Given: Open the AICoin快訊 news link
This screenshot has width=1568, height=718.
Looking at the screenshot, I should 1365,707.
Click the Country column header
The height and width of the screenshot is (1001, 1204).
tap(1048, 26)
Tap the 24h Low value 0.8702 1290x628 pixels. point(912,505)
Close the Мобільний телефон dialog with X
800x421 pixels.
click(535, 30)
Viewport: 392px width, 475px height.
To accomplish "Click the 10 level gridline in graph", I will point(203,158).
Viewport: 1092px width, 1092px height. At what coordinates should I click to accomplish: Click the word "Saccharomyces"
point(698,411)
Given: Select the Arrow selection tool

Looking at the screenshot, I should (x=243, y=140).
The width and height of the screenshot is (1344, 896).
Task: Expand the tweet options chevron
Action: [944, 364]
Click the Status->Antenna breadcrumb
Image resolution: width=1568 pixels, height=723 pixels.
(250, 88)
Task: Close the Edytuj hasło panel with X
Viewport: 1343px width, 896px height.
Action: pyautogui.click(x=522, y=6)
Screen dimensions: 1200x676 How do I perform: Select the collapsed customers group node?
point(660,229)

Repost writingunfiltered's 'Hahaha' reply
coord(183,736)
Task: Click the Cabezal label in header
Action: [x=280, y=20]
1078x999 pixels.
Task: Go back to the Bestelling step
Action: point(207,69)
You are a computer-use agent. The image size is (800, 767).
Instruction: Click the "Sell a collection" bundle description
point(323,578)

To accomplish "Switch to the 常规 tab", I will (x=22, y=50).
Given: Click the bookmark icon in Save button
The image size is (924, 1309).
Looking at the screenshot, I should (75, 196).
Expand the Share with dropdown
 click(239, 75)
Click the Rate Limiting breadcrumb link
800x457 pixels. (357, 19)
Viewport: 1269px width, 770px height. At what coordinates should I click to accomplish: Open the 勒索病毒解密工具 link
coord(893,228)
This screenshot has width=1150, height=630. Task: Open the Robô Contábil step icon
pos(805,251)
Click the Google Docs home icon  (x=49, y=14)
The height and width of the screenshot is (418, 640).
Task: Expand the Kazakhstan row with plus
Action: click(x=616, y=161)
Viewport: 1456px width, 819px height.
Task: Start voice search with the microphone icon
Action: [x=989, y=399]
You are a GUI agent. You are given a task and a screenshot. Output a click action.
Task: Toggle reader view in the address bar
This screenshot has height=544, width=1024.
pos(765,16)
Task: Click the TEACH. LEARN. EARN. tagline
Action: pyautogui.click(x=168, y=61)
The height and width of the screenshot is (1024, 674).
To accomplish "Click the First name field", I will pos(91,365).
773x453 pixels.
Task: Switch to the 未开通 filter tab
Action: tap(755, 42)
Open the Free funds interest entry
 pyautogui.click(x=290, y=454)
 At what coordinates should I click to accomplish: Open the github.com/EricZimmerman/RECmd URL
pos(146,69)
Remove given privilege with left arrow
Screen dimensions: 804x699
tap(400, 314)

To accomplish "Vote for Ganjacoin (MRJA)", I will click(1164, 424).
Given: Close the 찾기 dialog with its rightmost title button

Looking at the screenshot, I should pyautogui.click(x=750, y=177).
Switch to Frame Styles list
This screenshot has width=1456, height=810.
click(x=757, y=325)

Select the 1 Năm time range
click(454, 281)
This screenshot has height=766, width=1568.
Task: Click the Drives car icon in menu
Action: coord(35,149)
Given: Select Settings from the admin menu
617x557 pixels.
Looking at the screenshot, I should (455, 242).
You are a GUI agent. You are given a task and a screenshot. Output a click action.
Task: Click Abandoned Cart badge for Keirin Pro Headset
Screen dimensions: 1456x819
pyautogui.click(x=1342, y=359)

========================

#### Task objective
Your reply should consist only of the lines from the one containing "Switch to Frame Styles list" through the last line of the records, each reproduced exactly.

#### Task solution
Switch to Frame Styles list
This screenshot has width=1456, height=810.
click(x=757, y=325)

Select the 1 Năm time range
click(454, 281)
This screenshot has height=766, width=1568.
Task: Click the Drives car icon in menu
Action: coord(35,149)
Given: Select Settings from the admin menu
617x557 pixels.
Looking at the screenshot, I should (455, 242).
You are a GUI agent. You are given a task and a screenshot. Output a click action.
Task: Click Abandoned Cart badge for Keirin Pro Headset
Screen dimensions: 1456x819
pyautogui.click(x=1342, y=359)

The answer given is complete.